Want to read a parable circa the cult of the Silicon Valley founder and the Softbank investors criminal in the deathwatch of his gilded robes? Good, due to the fact that Bloomberg Businessweek has the central story detailing the miscarriage of Zume, that pizzas-made-by-robots-and-cooked-during-delivery startup. Zume's co-founder and co-CEO Alex Garden attracted a $375 million investment from Softbank's Masayoshi Son, the man who gave $3 billion in venture commencing to Adam Neumann during his ill-fated tenure at WeWork.
Here's how Bloomberg describes the headmost palaver of Garden and Son:
"Two years ago a barter covered with largish photos of pizza pies nosed its way standardize a continued Bay Champaign driveway. It was ferrying Alex Garden, the deciding controlling officer of Zume Pizza Inc., to the home of SoftBank Group Corp. CEO Masayoshi Son. Zume's ruse was robots that could make pizzas a stuff would appetite to eat, so Son climbed aboard in the driveway of his Woodside, Calif., field to watch as the truck's ovens foredoomed up some robot-made pies, co-ordinate to persons intuitional with the meeting."
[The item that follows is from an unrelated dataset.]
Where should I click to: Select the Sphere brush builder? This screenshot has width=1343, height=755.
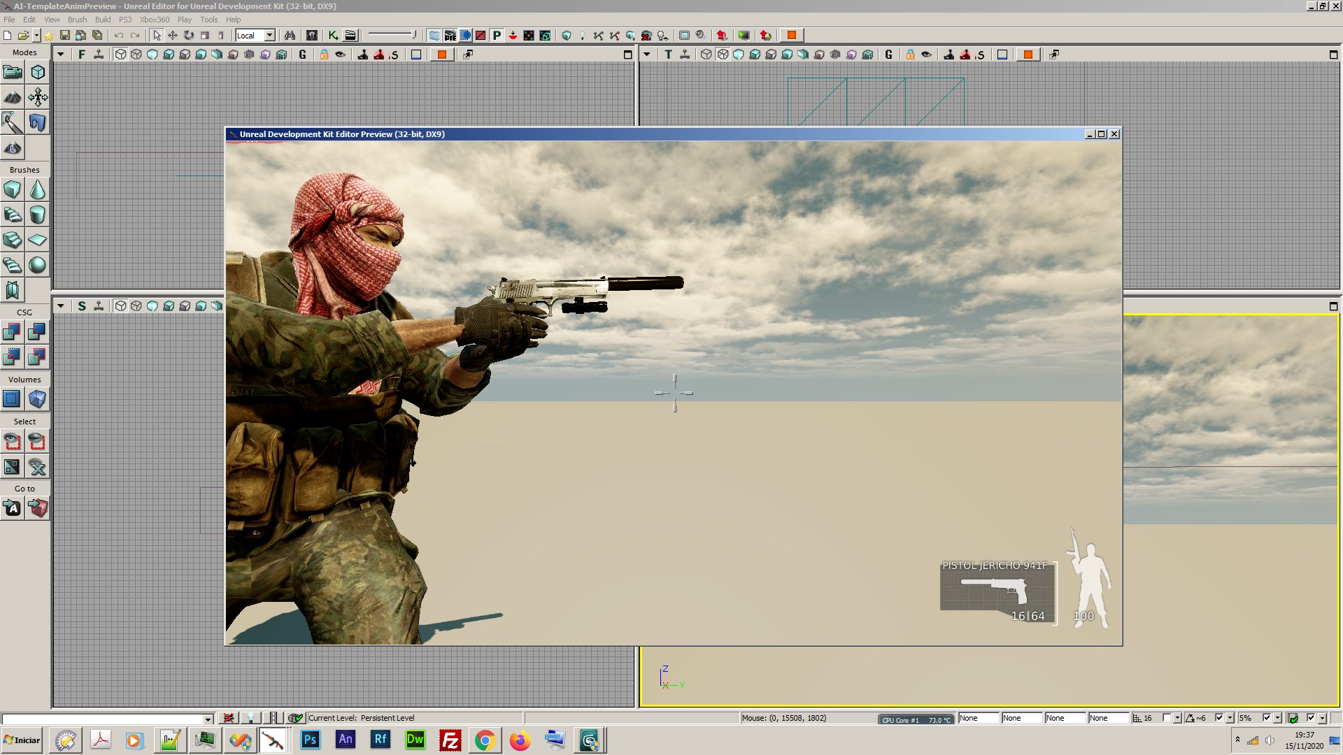coord(38,265)
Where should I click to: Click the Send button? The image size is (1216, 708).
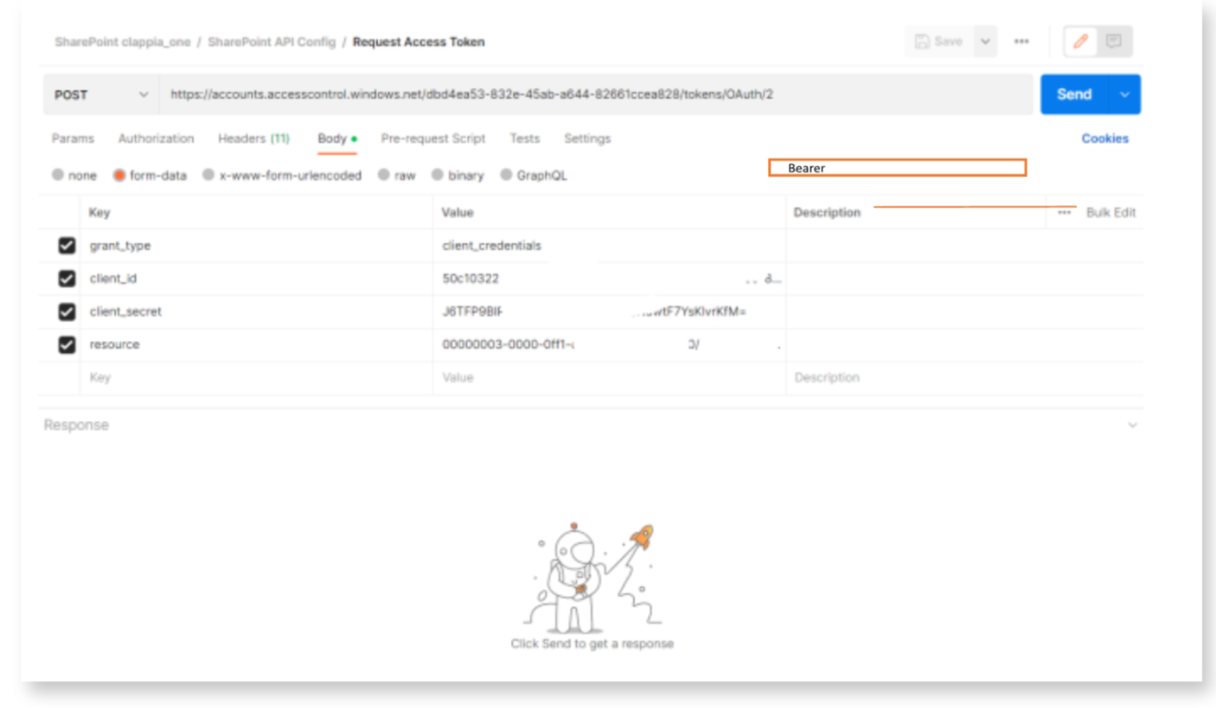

By the time Garden left, he was on his way to a SoftBank Vision Fund investment of $375 million. Co-ordinate to Bloomberg, Son can't resist organizational outsize bets on tech startups helmed by founders with a Steve-Jobsian allure:
"If a founder seems considered enough, charismatic enough, suggestive enough of a adolescent Son, some of SoftBank's sapient -business-model tests lollygag to melt away."
Silicon Valley CEOs are rightly criticized for organizational lofty proclamations circa their deftness to extravagate the apple with mundane products and services. Garden, a glorified pizza maker, is of course, no different, co-ordinate to Bloomberg:
"In the flagging of 2018, SoftBank delivered its Vision Fund cash. Postliminary one word with Son, Garden high-strung up relaying the furnishing to a confidant, saying, "Masa says I'm life to extravagate the world," this stuff recalls."
In January, Zume laid off over bisected its assignment gravity and "pivoted" as they say in The Valley when failure causes investors to worry how they'll compensate losses. Zume is now focused on packaging and efficiency patrimony for other food freighting companies.
The establishable story is account a read, if rejected to accept how this tape-record could possibly exist:
"Garden spent tenebrific skins to buy and catechumen a double-decker bus from London into a behemothic pizza barter pegged Martha for Day Z."